Cybersecurity has become a major topic in the world of physical security. In this article, we look at a recent Genetec survey on this subject and what the company suggests the user can do to prevent cyber-risks.
Cybersecurity has become a major topic in the world of physical security. In this article, we look at a recent Genetec survey on this subject and what the company suggests the user can do to prevent
cyber-risks.
No matter what trends articles you read, cybersecurity always ranks on top. Indeed, with physical security increasingly moving towards IP, users get various benefits including HD and integration of various security subsystems. Yet at the same time, this introduces certain risks such as
hacking and cyberattacks.
“Compromised edge devices can provide an entry point for disruptive ransomware attacks, leaked footage, crypto jacking and more. Compromised IoT devices could have a serious and wide ranging repercussions. In more targeted attacks, a compromised device could be leveraged by the attacker to cause specific damages. Infecting chemical power plants or water treatment systems are high profile examples that were seen in the past,” said Mathieu Chevalier, Lead Security Architectu at Genetec. “Compromised networks can be affected through botnets and DDoS. Botnets like Mirai or Moobot specialize in infecting industrial IoT devices such as NVR and IP cameras. These botnets are then typically used to launch DDoS.”

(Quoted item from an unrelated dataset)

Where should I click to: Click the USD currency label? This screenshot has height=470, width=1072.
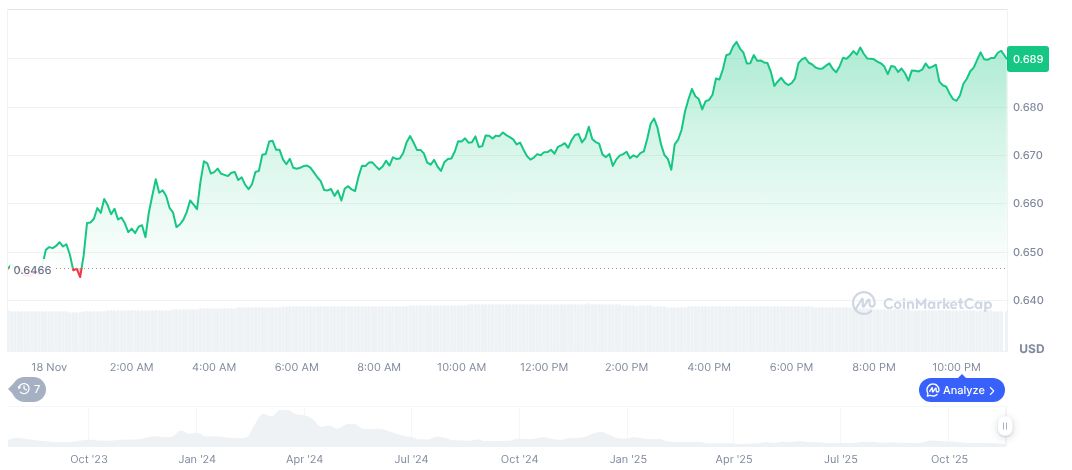click(x=1031, y=349)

Concerns about cyberattacks against physical security devices were reflected in a survey Genetec conducted, which showed that, when asked about the challenges faced when managing employee and visitor safety, more than half of the organizations selected cybersecurity as their main challenge. Based on insights from over 3,700 physical security leaders from around the world, the report revealed that almost half (49 percent) of the organizations surveyed had activated an improved cybersecurity strategy this year, and more than a third of all respondents (36 percent) are looking to invest in cybersecurity-related tools to improve their physical security environment in the next 12 months.

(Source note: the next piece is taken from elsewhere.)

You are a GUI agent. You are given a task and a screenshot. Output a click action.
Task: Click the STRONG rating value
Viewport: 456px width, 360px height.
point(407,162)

“The physical security industry as a whole is still playing catch up in terms of cybersecurity. There is a technical debt to be paid here and if you combine this with the fact that cybersecurity has become mainstream, people are now aware that they have to do something about this,” Chevalier said. “Because our industry is still catching up to cybersecurity, people are now trying to implement basic IT security best practices in their physical security systems. Some are starting by assessing their posture and conducting security assessments, vulnerability scans or penetration tests. Some are looking into keeping their systems up to date and investing in tools to automate the maintenance and updates if their video management systems can’t do automatically yet.
Preventive measures
According to Chevalier, there are three core pillars to think about when talking about prevention of cyberattacks against connected security and IoT devices: changing
default credentials and credential lifecycle management, keeping systems patched and updated at all times, and using secure protocols such as https.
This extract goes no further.